37. 解数独 - 力扣（LeetCode）

一、题目

编写一个程序，通过填充空格来解决数独问题。

数独的解法需 遵循如下规则：

1. 数字 1-9 在每一行只能出现一次。
2. 数字 1-9 在每一列只能出现一次。
3. 数字 1-9 在每一个以粗实线分隔的 3x3 宫内只能出现一次。（请参考示例图）

数独部分空格内已填入了数字，空白格用 '.' 表示。

示例 1：

输入：board = [["5","3",".",".","7",".",".",".","."],["6",".",".","1","9","5",".",".","."],[".","9","8",".",".",".",".","6","."],["8",".",".",".","6",".",".",".","3"],["4",".",".","8",".","3",".",".","1"],["7",".",".",".","2",".",".",".","6"],[".","6",".",".",".",".","2","8","."],[".",".",".","4","1","9",".",".","5"],[".",".",".",".","8",".",".","7","9"]]
输出：[["5","3","4","6","7","8","9","1","2"],["6","7","2","1","9","5","3","4","8"],["1","9","8","3","4","2","5","6","7"],["8","5","9","7","6","1","4","2","3"],["4","2","6","8","5","3","7","9","1"],["7","1","3","9","2","4","8","5","6"],["9","6","1","5","3","7","2","8","4"],["2","8","7","4","1","9","6","3","5"],["3","4","5","2","8","6","1","7","9"]]
解释：输入的数独如上图所示，唯一有效的解决方案如下所示：

提示：

• board.length == 9
• board[i].length == 9
• board[i][j] 是一位数字或者 '.'
• 题目数据 保证 输入数独仅有一个解

二、代码

class Solution {
    public void solveSudoku(char[][] board) {
        // row[x][y]：y这个数在第x行是否出现过
        boolean[][] row = new boolean[9][10];
        // col[x][y]：y这个数在第x列是否出现过
        boolean[][] col = new boolean[9][10];
        // bucket[x][y]：y这个数在第x号宫格内是否出现过
        boolean[][] bucket = new boolean[9][10];
        // 初始化上面的三个数组
        initMaps(board, row, col, bucket);

        // 开始暴力递归尝试所有答案，只要找到了一种答案就返回
        process(board, 0, 0, row, col, bucket);
    }

    // 初始化三个辅助数组
    public void initMaps(char[][] board, boolean[][] row, boolean[][] col, boolean[][] bucket) {
        // 开始遍历数独表，构造辅助数组
        for (int i = 0; i < board.length; i++) {
            for (int j = 0; j < board[0].length; j++) {
                if (board[i][j] != '.') {
                    int num = board[i][j] - '0';
                    int bid = (i / 3) * 3 + (j / 3);
                    // 标记该数出现在的位置
                    row[i][num] = true;
                    col[j][num] = true;
                    bucket[bid][num] = true;
                }
            }
        }
    }

    // DFS
    // 当前来到(i,j)这个位置，
    // 如果已经有数字，跳到下一个位置上
	// 如果没有数字，尝试1~9，不能和row、col、bucket冲突
    public boolean process(char[][] board, int i, int j, boolean[][] row, boolean[][] col, boolean[][] bucket) {
        // 如果行数已经越界，说明已经尝试完了所有位置，返回true
        if (i > 8) {
            return true;
        }

        // 当离开(i，j)，应该去哪？
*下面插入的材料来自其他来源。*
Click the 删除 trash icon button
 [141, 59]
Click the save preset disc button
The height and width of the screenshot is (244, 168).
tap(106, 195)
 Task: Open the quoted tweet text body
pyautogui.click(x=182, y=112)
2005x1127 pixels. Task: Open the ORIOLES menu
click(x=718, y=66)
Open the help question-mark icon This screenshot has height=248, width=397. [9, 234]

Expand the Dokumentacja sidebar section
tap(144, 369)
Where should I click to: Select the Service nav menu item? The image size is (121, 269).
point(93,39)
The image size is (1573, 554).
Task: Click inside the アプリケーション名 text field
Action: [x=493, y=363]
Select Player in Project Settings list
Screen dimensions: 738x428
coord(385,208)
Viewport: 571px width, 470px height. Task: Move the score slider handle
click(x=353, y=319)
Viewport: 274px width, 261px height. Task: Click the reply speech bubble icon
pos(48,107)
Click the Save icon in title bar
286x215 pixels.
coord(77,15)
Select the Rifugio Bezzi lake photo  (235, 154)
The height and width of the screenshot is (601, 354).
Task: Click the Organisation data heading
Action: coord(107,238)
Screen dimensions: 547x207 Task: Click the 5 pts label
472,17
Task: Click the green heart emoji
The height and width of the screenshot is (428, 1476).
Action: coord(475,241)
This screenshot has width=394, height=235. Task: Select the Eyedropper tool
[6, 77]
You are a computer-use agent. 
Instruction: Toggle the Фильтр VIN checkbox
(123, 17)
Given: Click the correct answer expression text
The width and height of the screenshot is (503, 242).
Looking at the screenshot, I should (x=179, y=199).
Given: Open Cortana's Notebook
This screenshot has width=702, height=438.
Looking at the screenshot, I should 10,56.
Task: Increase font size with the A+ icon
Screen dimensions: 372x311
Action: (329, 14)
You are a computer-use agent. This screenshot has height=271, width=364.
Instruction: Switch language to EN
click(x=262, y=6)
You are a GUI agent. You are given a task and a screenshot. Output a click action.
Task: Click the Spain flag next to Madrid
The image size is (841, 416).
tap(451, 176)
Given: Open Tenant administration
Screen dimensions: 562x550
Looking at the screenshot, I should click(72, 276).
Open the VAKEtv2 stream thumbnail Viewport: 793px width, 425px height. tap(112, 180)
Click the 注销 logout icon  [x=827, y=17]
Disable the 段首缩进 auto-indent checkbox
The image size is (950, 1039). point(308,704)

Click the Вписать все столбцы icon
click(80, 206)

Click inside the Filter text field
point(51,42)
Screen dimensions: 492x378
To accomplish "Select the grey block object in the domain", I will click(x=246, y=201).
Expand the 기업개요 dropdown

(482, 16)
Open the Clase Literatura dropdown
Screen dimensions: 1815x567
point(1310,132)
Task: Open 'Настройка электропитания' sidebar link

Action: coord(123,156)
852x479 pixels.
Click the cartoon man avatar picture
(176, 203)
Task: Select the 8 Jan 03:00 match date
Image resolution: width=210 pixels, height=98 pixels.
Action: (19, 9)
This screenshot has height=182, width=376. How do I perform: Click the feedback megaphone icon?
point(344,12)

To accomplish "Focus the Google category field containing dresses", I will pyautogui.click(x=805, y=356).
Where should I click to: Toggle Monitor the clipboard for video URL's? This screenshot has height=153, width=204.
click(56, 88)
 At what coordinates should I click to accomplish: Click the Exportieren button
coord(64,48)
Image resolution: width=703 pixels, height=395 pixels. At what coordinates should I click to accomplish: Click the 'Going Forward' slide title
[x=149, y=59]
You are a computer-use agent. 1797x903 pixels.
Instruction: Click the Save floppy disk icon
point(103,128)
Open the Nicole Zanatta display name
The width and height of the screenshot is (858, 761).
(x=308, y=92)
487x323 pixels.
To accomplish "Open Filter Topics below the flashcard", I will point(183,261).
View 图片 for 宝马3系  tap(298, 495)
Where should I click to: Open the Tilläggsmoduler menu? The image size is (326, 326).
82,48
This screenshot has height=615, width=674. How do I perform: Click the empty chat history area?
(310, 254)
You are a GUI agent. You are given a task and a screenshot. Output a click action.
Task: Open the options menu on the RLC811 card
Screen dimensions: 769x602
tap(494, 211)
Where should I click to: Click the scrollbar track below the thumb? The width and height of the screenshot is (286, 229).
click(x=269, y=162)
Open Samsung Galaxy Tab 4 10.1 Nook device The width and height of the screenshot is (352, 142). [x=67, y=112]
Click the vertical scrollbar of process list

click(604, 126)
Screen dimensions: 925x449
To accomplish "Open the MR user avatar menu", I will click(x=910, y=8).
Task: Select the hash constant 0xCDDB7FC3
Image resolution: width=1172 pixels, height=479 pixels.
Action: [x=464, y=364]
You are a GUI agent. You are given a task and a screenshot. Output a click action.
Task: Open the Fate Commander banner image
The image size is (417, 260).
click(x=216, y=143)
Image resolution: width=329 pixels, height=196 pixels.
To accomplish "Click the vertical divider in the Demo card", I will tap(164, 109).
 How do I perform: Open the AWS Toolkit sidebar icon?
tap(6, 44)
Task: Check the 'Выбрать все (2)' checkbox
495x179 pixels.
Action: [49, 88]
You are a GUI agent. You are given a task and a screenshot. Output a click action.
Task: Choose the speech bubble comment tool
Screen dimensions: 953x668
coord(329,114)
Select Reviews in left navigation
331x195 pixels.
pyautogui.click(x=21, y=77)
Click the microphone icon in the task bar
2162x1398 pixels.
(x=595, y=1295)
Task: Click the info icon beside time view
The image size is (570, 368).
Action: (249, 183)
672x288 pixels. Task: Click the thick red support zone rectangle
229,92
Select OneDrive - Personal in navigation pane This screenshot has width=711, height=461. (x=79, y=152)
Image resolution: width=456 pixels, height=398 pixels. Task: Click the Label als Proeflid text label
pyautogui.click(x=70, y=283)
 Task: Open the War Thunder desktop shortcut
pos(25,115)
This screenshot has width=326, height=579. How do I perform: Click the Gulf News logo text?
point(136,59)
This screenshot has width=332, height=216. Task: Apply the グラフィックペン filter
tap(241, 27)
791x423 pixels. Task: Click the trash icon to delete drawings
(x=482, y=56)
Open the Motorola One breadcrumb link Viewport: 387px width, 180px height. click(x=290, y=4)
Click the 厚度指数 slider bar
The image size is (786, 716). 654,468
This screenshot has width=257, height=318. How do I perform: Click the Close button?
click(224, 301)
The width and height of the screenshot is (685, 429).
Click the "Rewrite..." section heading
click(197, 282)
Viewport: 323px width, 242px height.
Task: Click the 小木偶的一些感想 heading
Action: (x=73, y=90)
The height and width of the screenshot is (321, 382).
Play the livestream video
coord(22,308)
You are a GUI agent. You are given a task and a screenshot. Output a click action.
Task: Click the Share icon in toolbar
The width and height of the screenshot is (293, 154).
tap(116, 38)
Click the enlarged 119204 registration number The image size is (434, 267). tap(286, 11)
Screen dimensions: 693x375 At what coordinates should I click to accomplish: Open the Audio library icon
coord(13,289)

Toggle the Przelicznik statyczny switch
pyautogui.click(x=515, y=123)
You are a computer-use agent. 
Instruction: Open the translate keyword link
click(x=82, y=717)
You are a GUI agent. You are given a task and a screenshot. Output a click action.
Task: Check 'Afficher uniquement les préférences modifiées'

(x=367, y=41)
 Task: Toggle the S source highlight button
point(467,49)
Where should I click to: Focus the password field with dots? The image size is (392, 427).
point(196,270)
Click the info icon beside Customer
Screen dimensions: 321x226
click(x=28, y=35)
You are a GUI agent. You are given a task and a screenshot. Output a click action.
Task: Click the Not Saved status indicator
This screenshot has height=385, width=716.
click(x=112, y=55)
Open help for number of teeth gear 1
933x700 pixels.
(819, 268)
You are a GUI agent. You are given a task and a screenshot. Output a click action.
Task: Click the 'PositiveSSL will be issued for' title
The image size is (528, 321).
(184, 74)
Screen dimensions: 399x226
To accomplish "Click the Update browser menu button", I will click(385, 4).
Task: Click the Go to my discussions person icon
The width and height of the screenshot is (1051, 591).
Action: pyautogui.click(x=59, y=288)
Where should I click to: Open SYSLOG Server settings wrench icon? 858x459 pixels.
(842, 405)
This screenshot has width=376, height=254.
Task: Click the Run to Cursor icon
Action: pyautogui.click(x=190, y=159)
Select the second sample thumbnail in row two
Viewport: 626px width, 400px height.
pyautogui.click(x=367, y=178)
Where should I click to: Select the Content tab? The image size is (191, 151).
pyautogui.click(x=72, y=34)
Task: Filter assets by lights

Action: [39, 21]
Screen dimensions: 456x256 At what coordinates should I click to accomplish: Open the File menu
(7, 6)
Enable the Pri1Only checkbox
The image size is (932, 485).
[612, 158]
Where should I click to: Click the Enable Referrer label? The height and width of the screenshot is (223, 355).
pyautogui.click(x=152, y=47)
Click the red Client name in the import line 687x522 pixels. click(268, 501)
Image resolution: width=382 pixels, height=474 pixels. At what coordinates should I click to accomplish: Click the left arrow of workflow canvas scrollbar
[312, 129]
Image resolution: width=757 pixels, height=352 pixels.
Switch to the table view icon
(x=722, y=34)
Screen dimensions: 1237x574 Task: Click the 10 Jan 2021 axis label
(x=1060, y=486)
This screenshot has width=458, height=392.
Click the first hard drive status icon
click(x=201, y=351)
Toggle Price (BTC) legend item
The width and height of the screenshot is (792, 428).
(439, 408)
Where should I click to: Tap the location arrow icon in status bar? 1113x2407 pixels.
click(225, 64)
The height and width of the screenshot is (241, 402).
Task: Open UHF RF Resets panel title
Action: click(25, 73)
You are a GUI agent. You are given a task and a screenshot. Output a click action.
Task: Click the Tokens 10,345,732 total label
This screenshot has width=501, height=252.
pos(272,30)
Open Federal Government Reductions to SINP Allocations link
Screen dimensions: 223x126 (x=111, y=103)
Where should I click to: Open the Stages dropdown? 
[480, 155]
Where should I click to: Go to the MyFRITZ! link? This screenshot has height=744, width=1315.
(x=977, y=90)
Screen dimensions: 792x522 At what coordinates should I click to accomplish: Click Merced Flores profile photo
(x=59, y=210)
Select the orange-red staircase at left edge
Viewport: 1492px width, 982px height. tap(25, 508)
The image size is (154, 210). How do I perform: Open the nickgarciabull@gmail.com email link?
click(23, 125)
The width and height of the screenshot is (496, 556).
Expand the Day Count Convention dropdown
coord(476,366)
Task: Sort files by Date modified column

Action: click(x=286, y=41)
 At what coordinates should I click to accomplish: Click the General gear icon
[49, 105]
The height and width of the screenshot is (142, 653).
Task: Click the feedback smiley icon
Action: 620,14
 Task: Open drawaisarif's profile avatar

(nexti, nextj)
        // 要通过j是否走到结尾了来决定是不是i要向下走一行，j是否要重新回到0
        int nexti = j < 8 ? i : i + 1;
        int nextj = j < 8 ? j + 1 : 0;
        // 如果当前位置不是空，就继续尝试下一个位置
        if (board[i][j] != '.') {
            return process(board, nexti, nextj, row, col, bucket);
        // 当前位置是空，我们来尝试1~9
        } else {
            // 计算当前数字所在的3*3宫格的编号
            int bid = (i / 3) * 3 + (j / 3);
            // 在该位置尝试填写1~9，看能不能符合要求
            for (int num = 1; num <= 9; num++) {
                // 如果尝试的数字在该行、列、宫格内从未出现，说明符合要求
                if (!row[i][num] && !col[j][num] && !bucket[bid][num]) {
                    // 可以尝试num
                    row[i][num] = true;
                    col[j][num] = true;
                    bucket[bid][num] = true;
                    // 将num填到board中
                    board[i][j] = (char)(num + '0');

                    // 继续递归尝试下一个位置，如果后面都是成立的，就说明找到了一种解法，直接返回true。不再执行后续的尝试，因为题目保证了输入数独仅有一个解
                    if (process(board, nexti, nextj, row, col, bucket)) {
                        return true;
                    }

                    // 恢复现场
                    row[i][num] = false;
                    col[j][num] = false;
                    bucket[bid][num] = false;
                    board[i][j] = '.';
                }
            }
        }
        
        // 如果尝试完了1~9也没有返回true，说明没有符合条件的解，直接返回false
        return false;
    }
}

三、解题思路 

一个一个位置玩DFS暴力尝试。将所有可能填入的数字都尝试一边，找到符合条件的答案就返回。题目保证每一个输入只有唯一的一个解。